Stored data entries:
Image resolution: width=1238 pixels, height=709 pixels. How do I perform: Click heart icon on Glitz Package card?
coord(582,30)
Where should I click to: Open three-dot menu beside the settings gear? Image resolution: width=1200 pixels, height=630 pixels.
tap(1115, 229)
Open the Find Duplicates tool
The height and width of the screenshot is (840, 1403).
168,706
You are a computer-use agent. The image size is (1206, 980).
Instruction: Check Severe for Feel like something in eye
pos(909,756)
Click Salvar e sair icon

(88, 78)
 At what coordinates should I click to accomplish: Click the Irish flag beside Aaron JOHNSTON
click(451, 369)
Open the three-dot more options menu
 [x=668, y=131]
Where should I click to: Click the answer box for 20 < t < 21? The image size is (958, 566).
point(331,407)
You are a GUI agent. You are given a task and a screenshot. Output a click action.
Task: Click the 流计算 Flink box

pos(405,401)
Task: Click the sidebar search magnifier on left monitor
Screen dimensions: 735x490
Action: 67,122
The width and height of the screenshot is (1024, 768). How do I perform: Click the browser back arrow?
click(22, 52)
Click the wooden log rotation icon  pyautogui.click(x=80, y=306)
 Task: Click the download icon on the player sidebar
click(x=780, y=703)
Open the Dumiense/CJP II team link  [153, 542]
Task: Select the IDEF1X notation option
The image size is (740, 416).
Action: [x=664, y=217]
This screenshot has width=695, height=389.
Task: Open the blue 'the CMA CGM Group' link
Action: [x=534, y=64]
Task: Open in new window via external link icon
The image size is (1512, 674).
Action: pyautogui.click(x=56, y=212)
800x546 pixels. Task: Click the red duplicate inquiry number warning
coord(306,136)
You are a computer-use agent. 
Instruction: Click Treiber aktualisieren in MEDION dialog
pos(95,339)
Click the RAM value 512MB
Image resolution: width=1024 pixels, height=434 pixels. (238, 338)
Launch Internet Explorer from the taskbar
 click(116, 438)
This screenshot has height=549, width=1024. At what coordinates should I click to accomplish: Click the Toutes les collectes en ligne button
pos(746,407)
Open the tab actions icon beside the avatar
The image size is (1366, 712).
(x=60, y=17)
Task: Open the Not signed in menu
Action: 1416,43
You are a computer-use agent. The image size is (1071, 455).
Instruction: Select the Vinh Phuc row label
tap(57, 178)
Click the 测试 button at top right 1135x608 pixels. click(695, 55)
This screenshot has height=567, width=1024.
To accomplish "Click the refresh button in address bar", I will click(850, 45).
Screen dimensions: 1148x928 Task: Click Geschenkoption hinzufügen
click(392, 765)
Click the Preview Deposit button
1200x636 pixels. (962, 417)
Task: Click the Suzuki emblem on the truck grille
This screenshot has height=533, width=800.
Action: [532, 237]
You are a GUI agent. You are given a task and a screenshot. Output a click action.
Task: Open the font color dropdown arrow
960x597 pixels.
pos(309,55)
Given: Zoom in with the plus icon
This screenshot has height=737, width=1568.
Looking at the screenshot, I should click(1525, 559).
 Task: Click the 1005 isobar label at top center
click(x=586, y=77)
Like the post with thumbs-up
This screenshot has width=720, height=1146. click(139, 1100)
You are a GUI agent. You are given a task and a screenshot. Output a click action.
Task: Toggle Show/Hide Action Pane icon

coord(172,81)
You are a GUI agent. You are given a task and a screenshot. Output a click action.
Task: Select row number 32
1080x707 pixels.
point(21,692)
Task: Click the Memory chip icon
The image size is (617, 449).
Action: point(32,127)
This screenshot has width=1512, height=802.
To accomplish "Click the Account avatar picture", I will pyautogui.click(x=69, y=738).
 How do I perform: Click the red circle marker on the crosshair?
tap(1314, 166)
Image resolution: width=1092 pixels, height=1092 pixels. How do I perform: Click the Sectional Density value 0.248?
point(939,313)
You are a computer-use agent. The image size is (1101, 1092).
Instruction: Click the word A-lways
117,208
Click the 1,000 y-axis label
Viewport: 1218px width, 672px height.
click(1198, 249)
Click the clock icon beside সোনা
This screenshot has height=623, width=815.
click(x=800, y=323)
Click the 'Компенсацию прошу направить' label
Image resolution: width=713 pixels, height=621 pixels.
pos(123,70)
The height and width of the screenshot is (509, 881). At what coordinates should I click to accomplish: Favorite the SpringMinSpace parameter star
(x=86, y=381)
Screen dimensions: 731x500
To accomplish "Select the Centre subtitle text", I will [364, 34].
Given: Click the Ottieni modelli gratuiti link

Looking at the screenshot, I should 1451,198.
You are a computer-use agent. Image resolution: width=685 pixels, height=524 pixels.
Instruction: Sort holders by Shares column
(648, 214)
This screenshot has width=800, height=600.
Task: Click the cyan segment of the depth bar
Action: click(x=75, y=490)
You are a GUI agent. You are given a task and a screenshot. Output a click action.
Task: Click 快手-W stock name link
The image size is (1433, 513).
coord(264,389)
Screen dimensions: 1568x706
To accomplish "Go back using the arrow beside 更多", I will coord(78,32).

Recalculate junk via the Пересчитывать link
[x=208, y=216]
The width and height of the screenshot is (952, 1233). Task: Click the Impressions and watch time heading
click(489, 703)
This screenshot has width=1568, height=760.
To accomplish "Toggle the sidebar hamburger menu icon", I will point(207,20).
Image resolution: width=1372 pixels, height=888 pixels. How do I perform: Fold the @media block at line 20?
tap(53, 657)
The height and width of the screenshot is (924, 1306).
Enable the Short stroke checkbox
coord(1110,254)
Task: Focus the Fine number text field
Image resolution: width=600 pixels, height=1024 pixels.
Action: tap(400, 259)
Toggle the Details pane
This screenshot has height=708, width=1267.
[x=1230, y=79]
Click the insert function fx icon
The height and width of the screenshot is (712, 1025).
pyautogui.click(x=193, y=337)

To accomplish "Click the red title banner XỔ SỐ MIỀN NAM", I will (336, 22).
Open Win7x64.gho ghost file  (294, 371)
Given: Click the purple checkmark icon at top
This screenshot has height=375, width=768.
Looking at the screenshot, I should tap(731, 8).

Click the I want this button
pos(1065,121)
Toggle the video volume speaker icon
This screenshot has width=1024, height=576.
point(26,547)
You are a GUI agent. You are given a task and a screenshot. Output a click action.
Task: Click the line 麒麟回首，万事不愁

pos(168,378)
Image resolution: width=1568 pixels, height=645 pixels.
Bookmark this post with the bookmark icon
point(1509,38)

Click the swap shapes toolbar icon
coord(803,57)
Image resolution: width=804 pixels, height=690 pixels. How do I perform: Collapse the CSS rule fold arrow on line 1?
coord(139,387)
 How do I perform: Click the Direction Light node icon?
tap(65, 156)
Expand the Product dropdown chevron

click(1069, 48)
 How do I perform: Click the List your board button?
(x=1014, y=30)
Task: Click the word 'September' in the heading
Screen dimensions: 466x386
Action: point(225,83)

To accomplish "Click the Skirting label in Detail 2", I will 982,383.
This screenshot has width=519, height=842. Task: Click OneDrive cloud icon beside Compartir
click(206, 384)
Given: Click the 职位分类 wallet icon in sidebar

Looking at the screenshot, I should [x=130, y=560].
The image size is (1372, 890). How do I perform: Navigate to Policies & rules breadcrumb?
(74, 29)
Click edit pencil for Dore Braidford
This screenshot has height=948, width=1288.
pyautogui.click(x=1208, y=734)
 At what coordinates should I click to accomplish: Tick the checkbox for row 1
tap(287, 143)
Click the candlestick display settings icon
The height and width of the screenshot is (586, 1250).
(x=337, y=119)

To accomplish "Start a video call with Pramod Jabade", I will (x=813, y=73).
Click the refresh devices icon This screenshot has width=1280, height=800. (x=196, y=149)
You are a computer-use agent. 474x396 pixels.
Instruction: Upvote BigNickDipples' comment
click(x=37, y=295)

● **Assigned task**
Which lines run from the one containing "Toggle the video volume speaker icon" to the end of the entries above? Print them exactly, both ends included, and nothing else.

● **Completed task**
Toggle the video volume speaker icon
This screenshot has width=1024, height=576.
point(26,547)
You are a GUI agent. You are given a task and a screenshot. Output a click action.
Task: Click the line 麒麟回首，万事不愁

pos(168,378)
Image resolution: width=1568 pixels, height=645 pixels.
Bookmark this post with the bookmark icon
point(1509,38)

Click the swap shapes toolbar icon
coord(803,57)
Image resolution: width=804 pixels, height=690 pixels. How do I perform: Collapse the CSS rule fold arrow on line 1?
coord(139,387)
 How do I perform: Click the Direction Light node icon?
tap(65, 156)
Expand the Product dropdown chevron

click(1069, 48)
 How do I perform: Click the List your board button?
(x=1014, y=30)
Task: Click the word 'September' in the heading
Screen dimensions: 466x386
Action: point(225,83)

To accomplish "Click the Skirting label in Detail 2", I will 982,383.
This screenshot has width=519, height=842. Task: Click OneDrive cloud icon beside Compartir
click(206, 384)
Given: Click the 职位分类 wallet icon in sidebar

Looking at the screenshot, I should [x=130, y=560].
The image size is (1372, 890). How do I perform: Navigate to Policies & rules breadcrumb?
(74, 29)
Click edit pencil for Dore Braidford
This screenshot has height=948, width=1288.
pyautogui.click(x=1208, y=734)
 At what coordinates should I click to accomplish: Tick the checkbox for row 1
tap(287, 143)
Click the candlestick display settings icon
The height and width of the screenshot is (586, 1250).
(x=337, y=119)

To accomplish "Start a video call with Pramod Jabade", I will (x=813, y=73).
Click the refresh devices icon This screenshot has width=1280, height=800. (x=196, y=149)
You are a computer-use agent. 474x396 pixels.
Instruction: Upvote BigNickDipples' comment
click(x=37, y=295)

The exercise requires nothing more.